**BRIEF:**
No picture belongs in the answer, which must hold exactly the lines from the one with "Open the MANUS AI Card spend transaction" through the final line below.

Segment Start: AVAILABLE DATA

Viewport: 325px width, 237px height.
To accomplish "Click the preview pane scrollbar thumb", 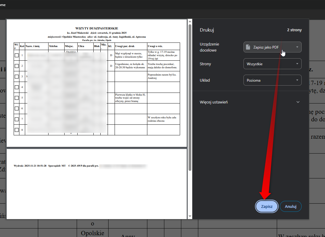I will [190, 97].
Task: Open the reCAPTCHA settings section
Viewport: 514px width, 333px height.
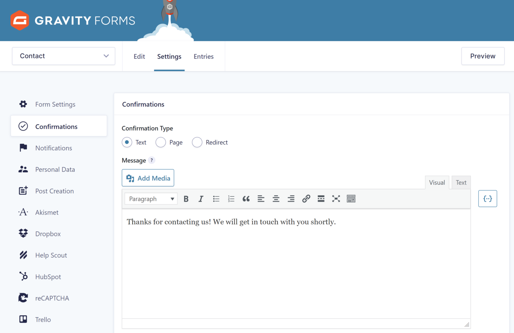Action: pyautogui.click(x=52, y=298)
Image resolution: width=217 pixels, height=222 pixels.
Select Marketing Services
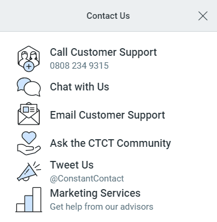click(x=95, y=193)
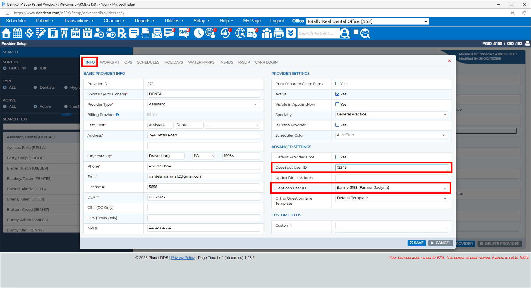Click the Home icon in toolbar
This screenshot has width=531, height=288.
click(6, 33)
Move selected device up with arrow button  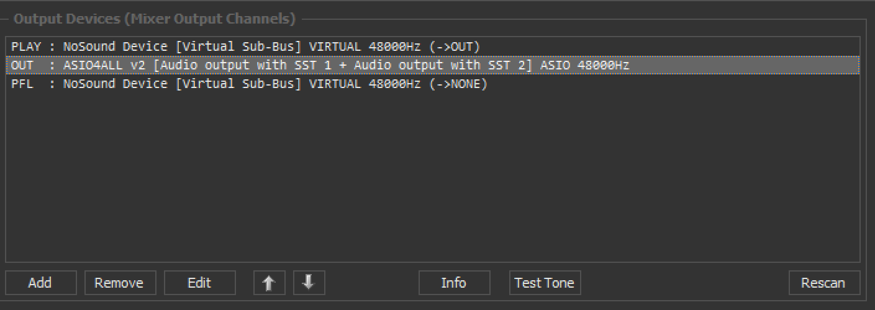coord(269,283)
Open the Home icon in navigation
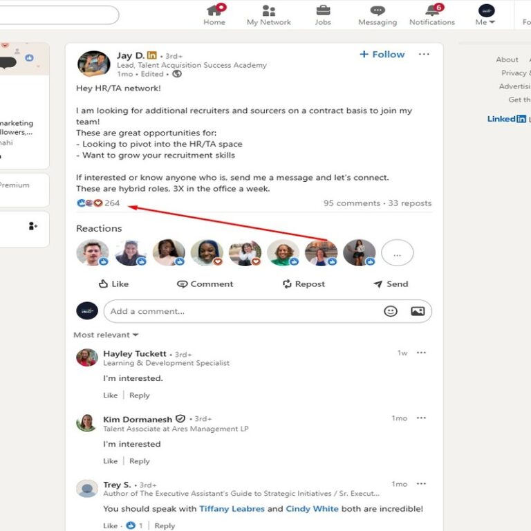This screenshot has width=531, height=531. click(x=214, y=11)
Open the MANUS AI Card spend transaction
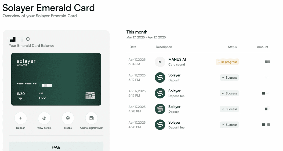The width and height of the screenshot is (283, 151). (199, 62)
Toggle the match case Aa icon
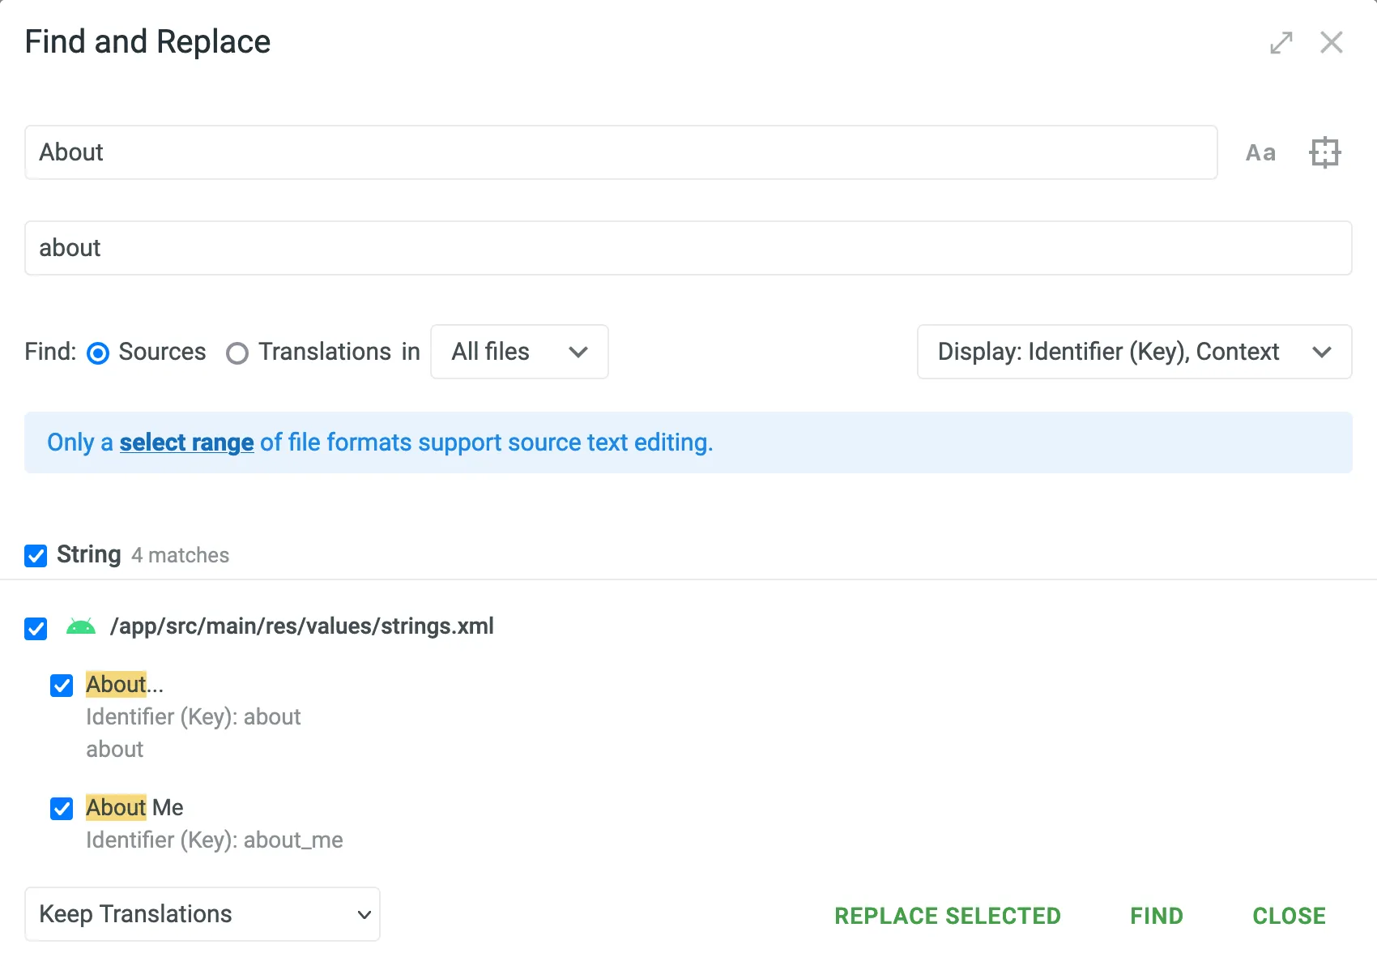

Segment End: AVAILABLE DATA

**EXERCISE SOLUTION:**
Open the MANUS AI Card spend transaction
The width and height of the screenshot is (283, 151). (199, 62)
Toggle the match case Aa icon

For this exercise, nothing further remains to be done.